Purpose: To report the feasibility of transsplenic portal vein recanalization (PVR) with direct intrahepatic portosystemic shunt (DIPS) placement in a patient with both chronic portal and hepatic vein occlusion undergoing liver transplantation (OLT) evaluation

Materials and Methods: A 48-year-old man with decompensated alcoholic cirrhosis (MELD-Na 18) and prior failed attempts at transjugular intrahepatic portosystemic shunt presented with persistent refractory ascites, hepatic encephalopathy, and variceal bleeding. Computed tomography demonstrated a cirrhotic liver, stigmata of portal hypertension, and chronic occlusion of the hepatic veins, extrahepatic portal vein, and distal superior mesenteric vein. Interventional radiology was consulted to manage portal hypertension and facilitate OLT for a direct end-to-end portal vein anastomosis. After a venogram confirmed chronic hepatic venous occlusion, DIPS with transsplenic PVR was planned.

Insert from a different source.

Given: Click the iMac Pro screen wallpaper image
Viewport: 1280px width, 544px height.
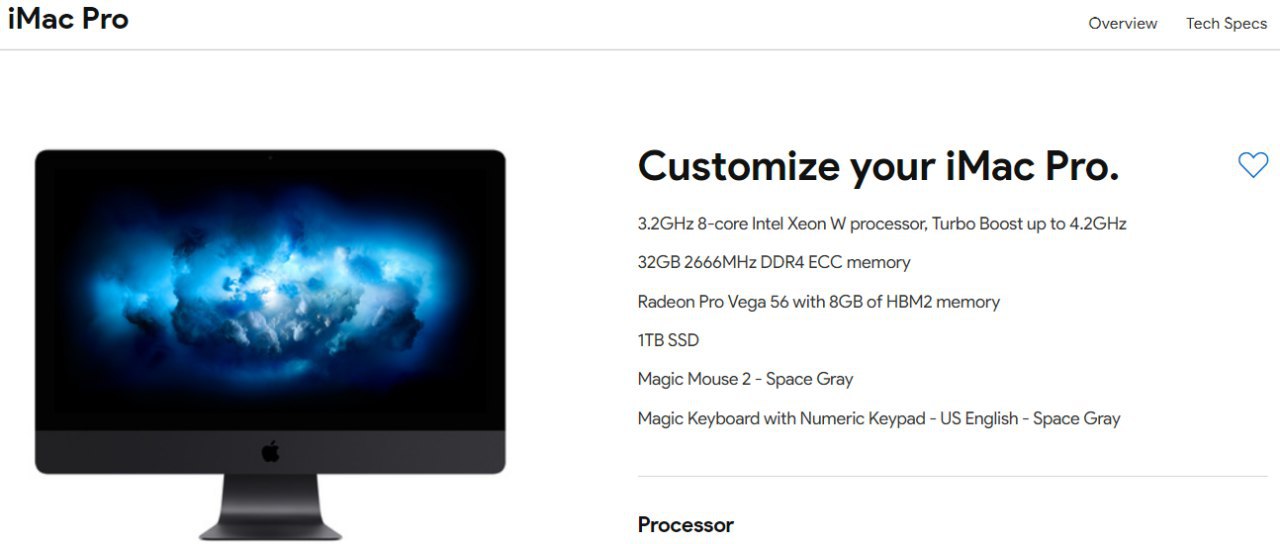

Results: Splenic venography via a percutaneous transsplenic access confirmed chronic occlusion of the portal vein with drainage of the splenic vein through gastric varices. The thrombosed portal vein was recanalized and balloon angioplastied. A snare was then placed into the main portal vein as a target for DIPS creation. A TIPS kit with a modified 65-inch, 21-gauge needle was advanced into the inferior vena cava (IVC) from the jugular vein and directed toward the portal vein. With the help of an intravascular echo probe within the IVC, the needle was then punctured through the caudate lobe and facilitated placement of a wire into the splenic vein. An initial portosystemic gradient (PSG) was 20 mm Hg. An 8- to 10-mm adjustable stent graft was placed across the main portal and into the IVC to create the DIPS. The stent was dilated and angioplastied with an 8-mm balloon. A portal venogram demonstrated brisk blood flow through the DIPS and resolution of varices. A post-DIPS PSG was 8 mm Hg. Residual narrowing within the splenic vein was treated with balloon angioplasty to optimize flow through the DIPS. The patient tolerated the procedure well and remained hemodynamically stable. At 1 month, the patient had a significant reduction in ascites and size of his ventral hernia. The MELD-NA score reduced to 12.

Conclusions: In the setting of chronically occluded portal and hepatic veins, transsplenic PVR and DIPS may serve as an effective bridge to transplantation by facilitating an end-to-end portal vein anastomosis for OLT.